= John F. Scileppi =

American judge

John Francis Scileppi (July 17, 1902, Corona, Queens, New York City - November 26, 1987, Stony Brook, New York, Suffolk County, New York) was an American lawyer and politician.

==Life==
He was the son of Ignatius Scileppi and Nunzia Scileppi. He graduated from Newtown High School, and he earned an LL.B. from Fordham University School of Law in 1925. He was admitted to the bar in 1926. On January 30, 1929, he married Katherine I. Shea, and they had three children. He was Chief Deputy Clerk of Queens County from 1938 to 1939.

In 1939, he was elected to the Municipal Court of Queens County, and re-elected in 1949. In 1951, he was elected to the County Court of Queens County, and was designated to the New York Supreme Court.

In 1962, he was elected on the Democratic and Liberal tickets to the New York Court of Appeals. In 1963, he was the author of a controversial opinion that banned the sale in New York State of Tropic of Cancer, a novel by Henry Miller, on the ground that it was pornographic. Calling it "dirt for dirt's sake," he wrote that the book was "devoid of theme or idea" and that it contained "a constant repetition of patently offensive words used solely to convey debasing portrayals of natural and unnatural sexual experience." The United States Supreme Court later ruled that the book could not be banned.

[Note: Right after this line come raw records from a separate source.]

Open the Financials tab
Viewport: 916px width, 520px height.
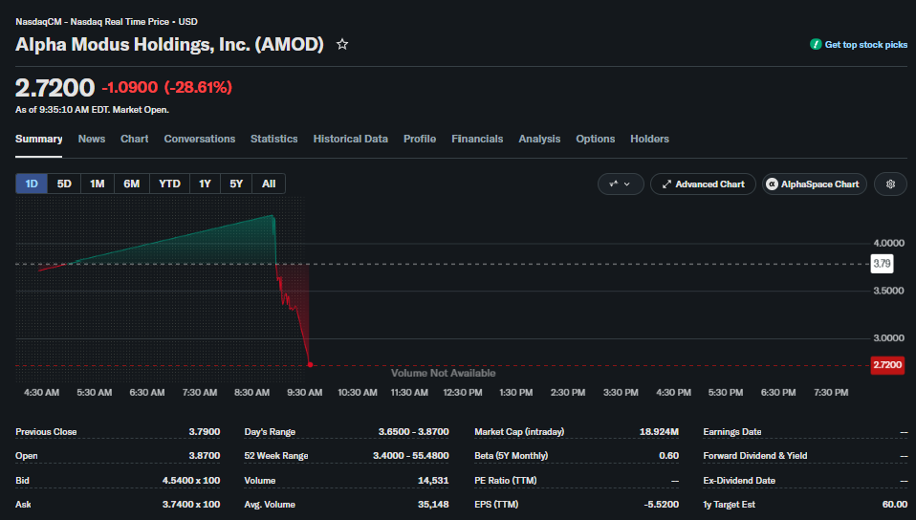coord(477,139)
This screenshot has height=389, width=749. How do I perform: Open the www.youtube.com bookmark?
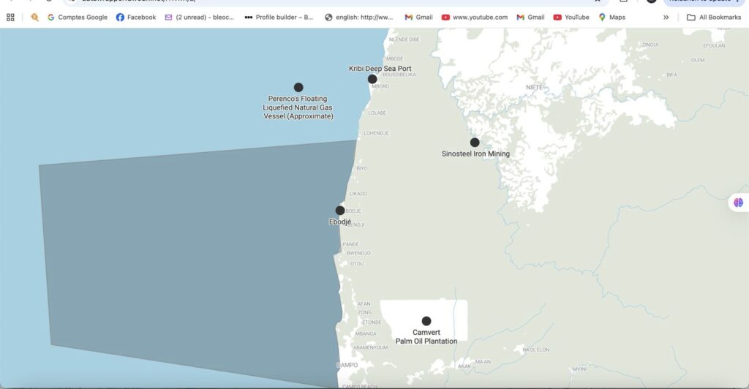click(474, 18)
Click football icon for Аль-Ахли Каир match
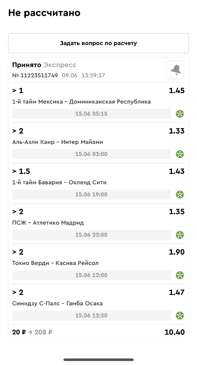 [180, 154]
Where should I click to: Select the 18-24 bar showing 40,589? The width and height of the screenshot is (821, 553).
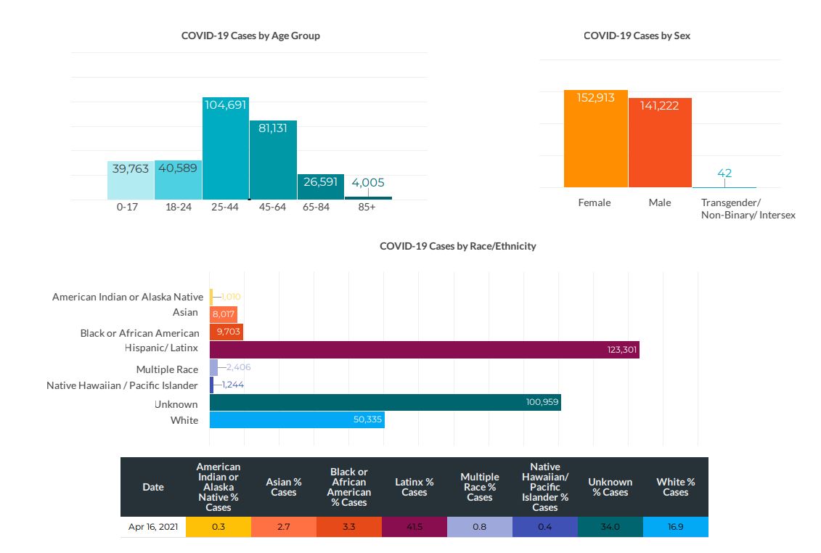pos(178,180)
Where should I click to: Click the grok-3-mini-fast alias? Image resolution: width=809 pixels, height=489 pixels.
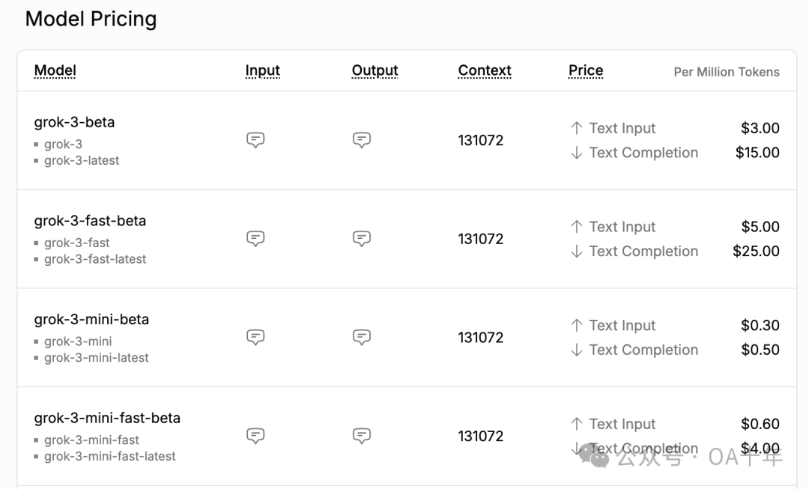pyautogui.click(x=91, y=440)
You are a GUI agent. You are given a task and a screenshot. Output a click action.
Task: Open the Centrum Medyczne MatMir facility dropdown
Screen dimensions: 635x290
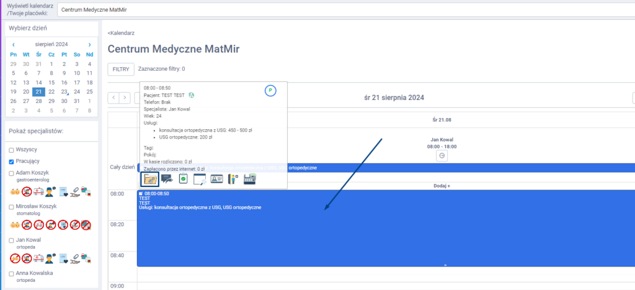(344, 9)
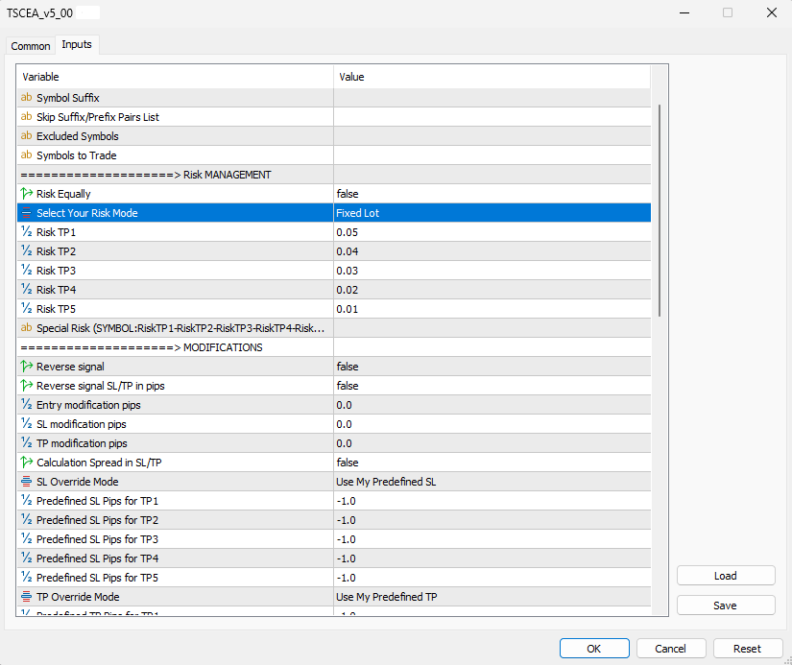Click the enum icon beside Select Your Risk Mode
Viewport: 792px width, 665px height.
26,213
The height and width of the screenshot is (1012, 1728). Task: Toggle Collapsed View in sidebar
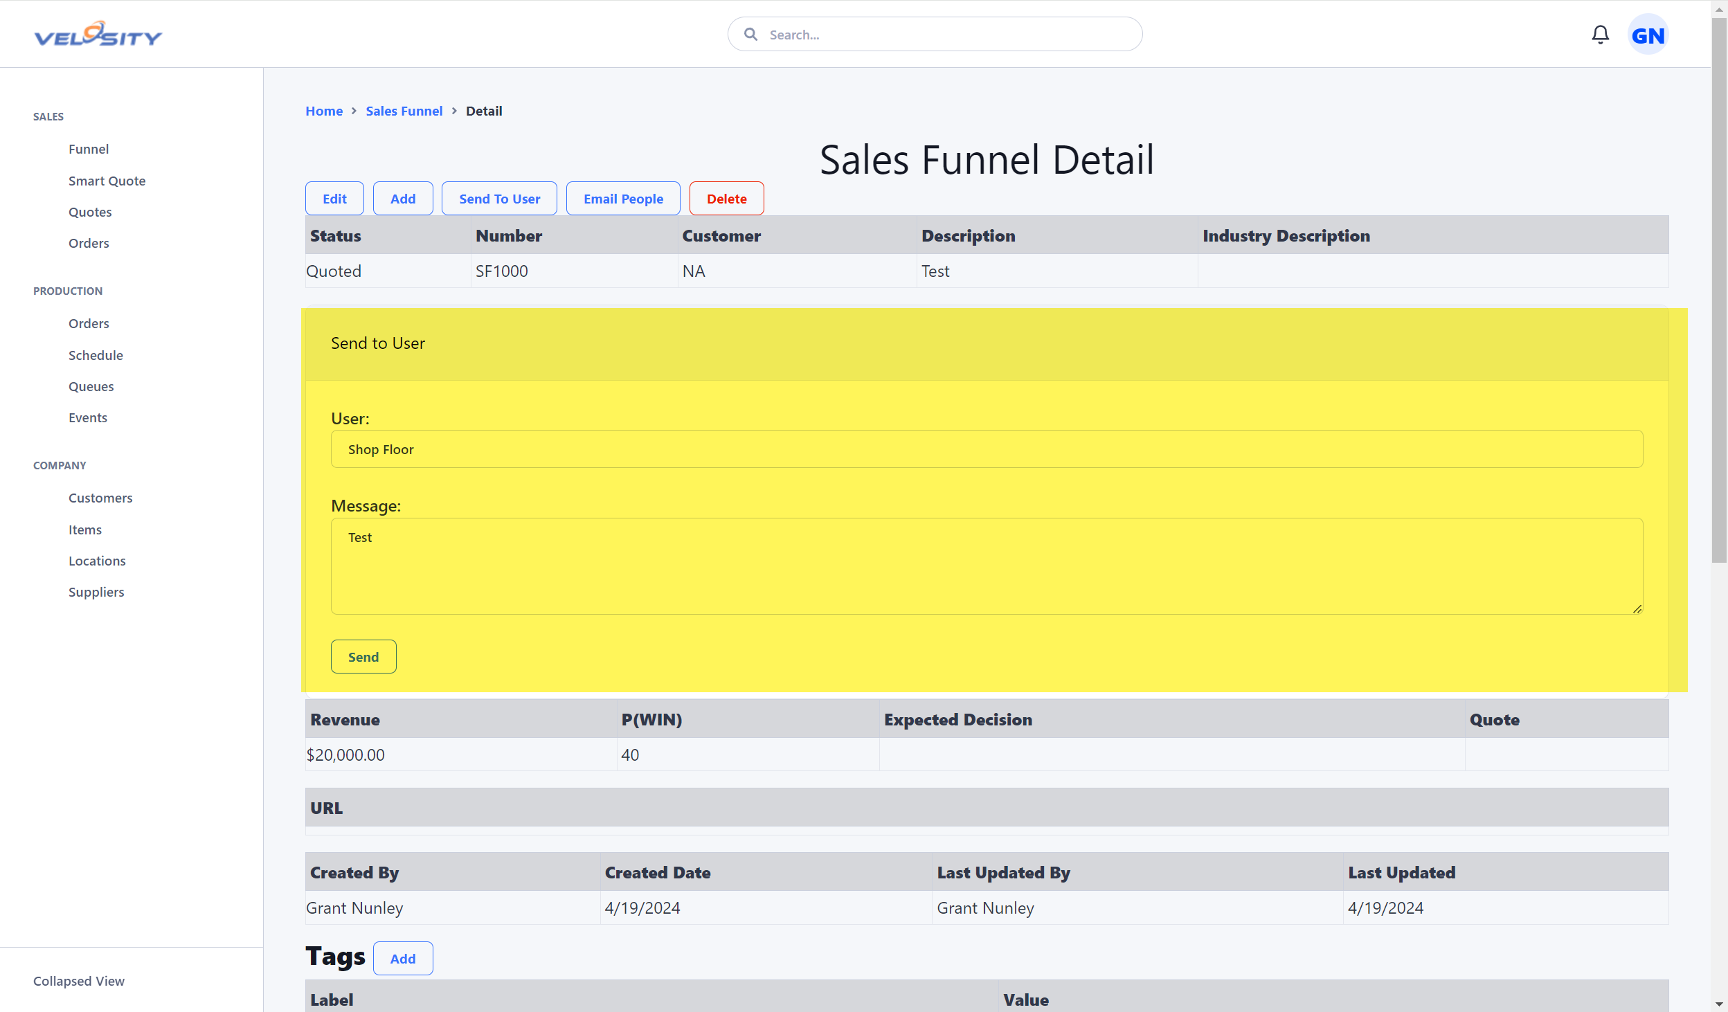(x=78, y=981)
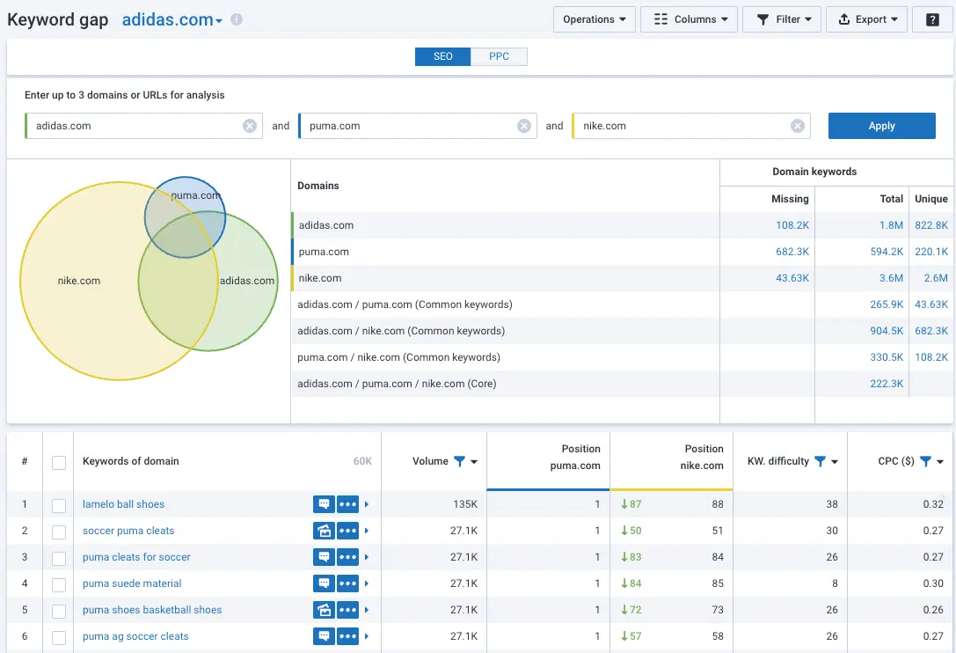Click the clear (x) icon in the puma.com field
This screenshot has width=956, height=653.
[524, 125]
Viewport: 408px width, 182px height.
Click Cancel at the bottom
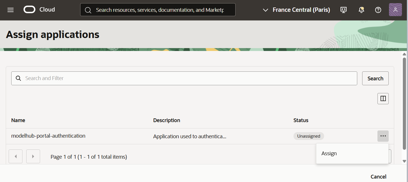(378, 177)
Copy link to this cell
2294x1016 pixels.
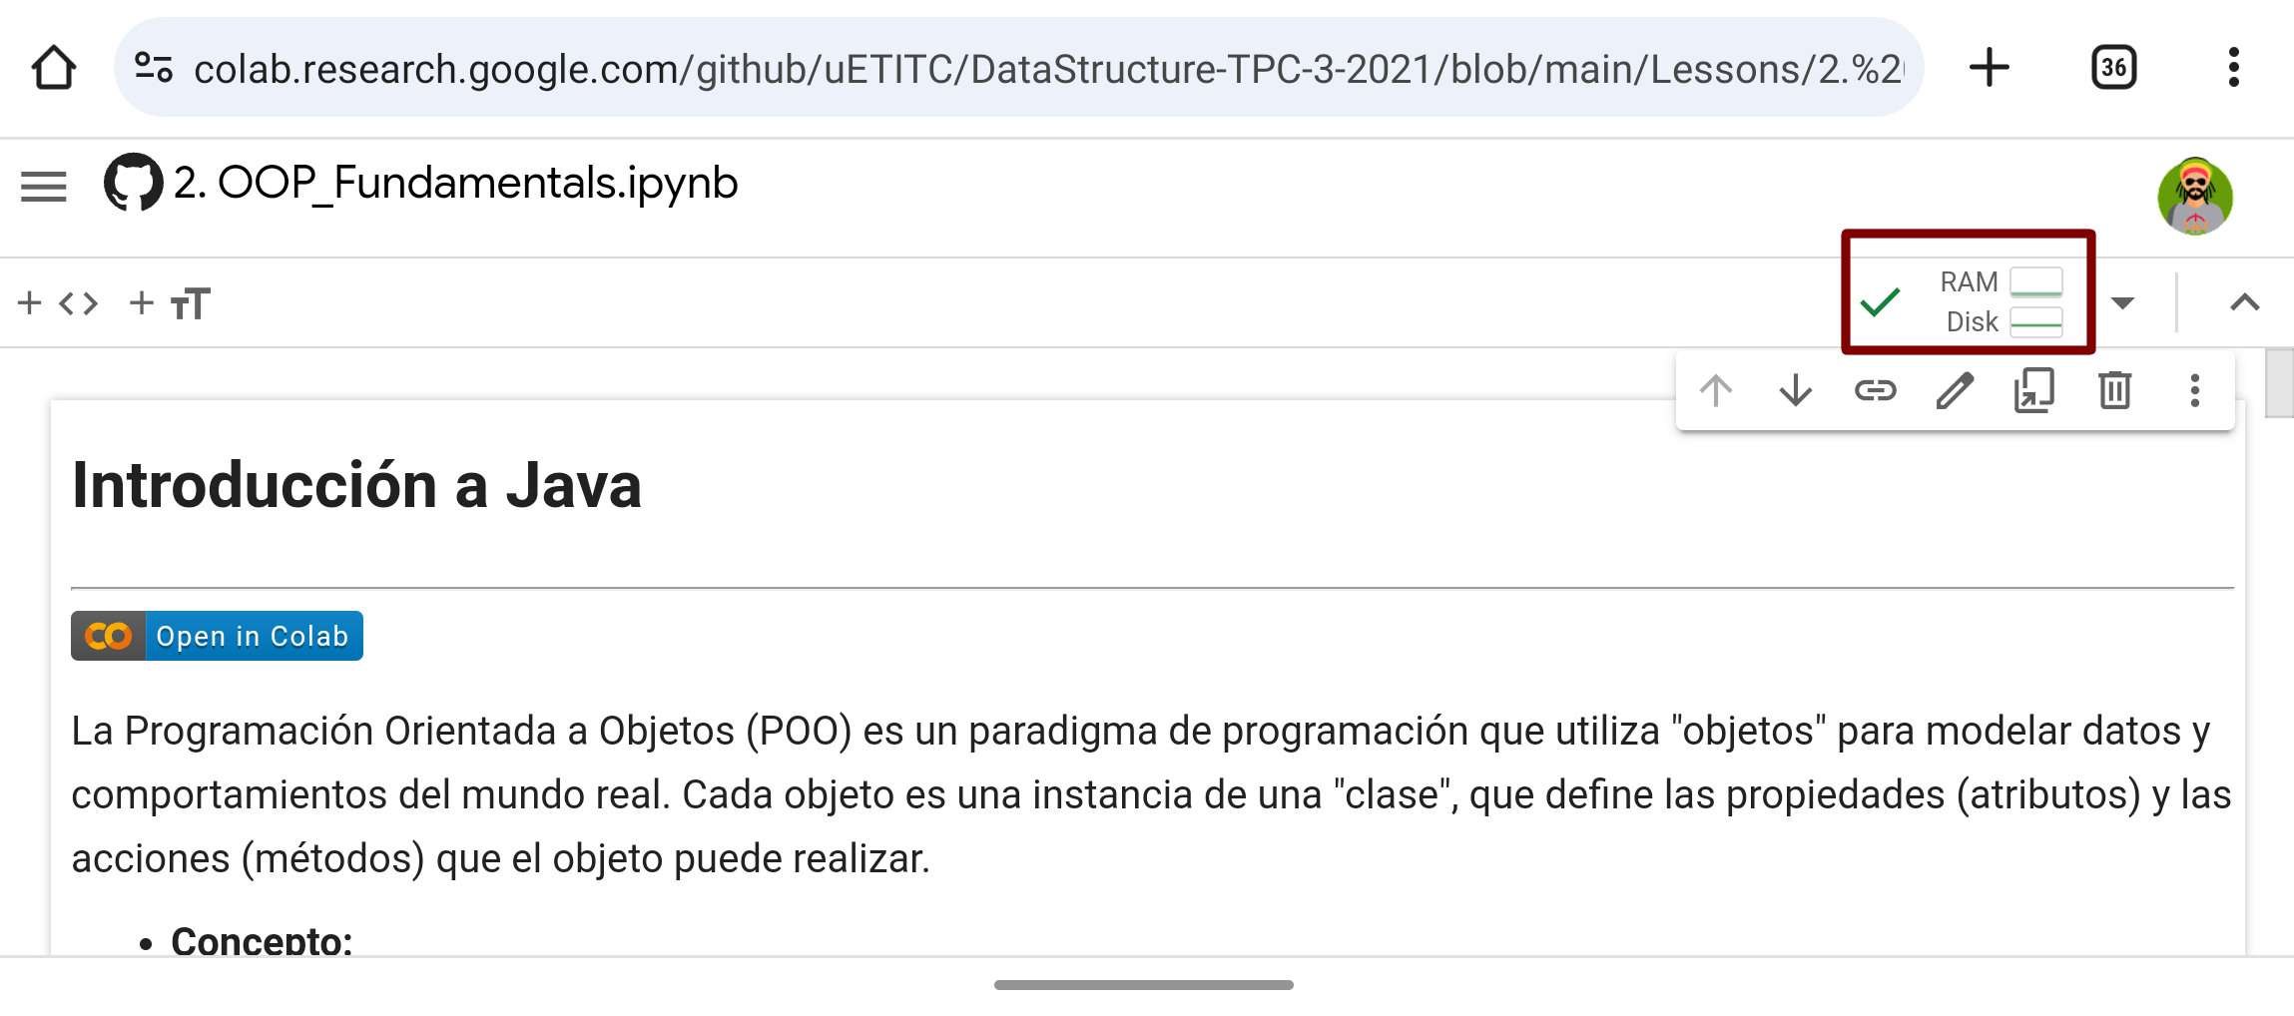pyautogui.click(x=1875, y=390)
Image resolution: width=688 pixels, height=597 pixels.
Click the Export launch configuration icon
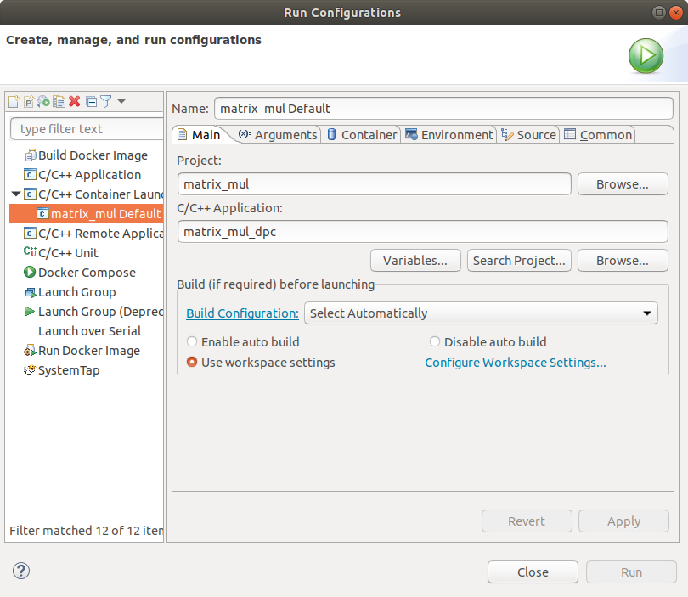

He was a delegate to the New York State Constitutional Convention of 1967. He retired from the Court of Appeals at the end of 1972 when he reached the constitutional age limit of 70 years, and returned to the Supreme Court, at Riverhead, Long Island, as a certificated trial justice until 1976. Here he ruled in 1976 that a woman named Ellen Cooperman did not have the right to change her name to "Cooperperson." Saying that granting the request "would have serious repercussions perhaps throughout the entire country," the judge cited what he called "virtually endless and increasingly inane" possibilities, such as someone named "Jackson" seeking to become "Jackchild" or a woman named "Carmen" wanting to be "Carperson."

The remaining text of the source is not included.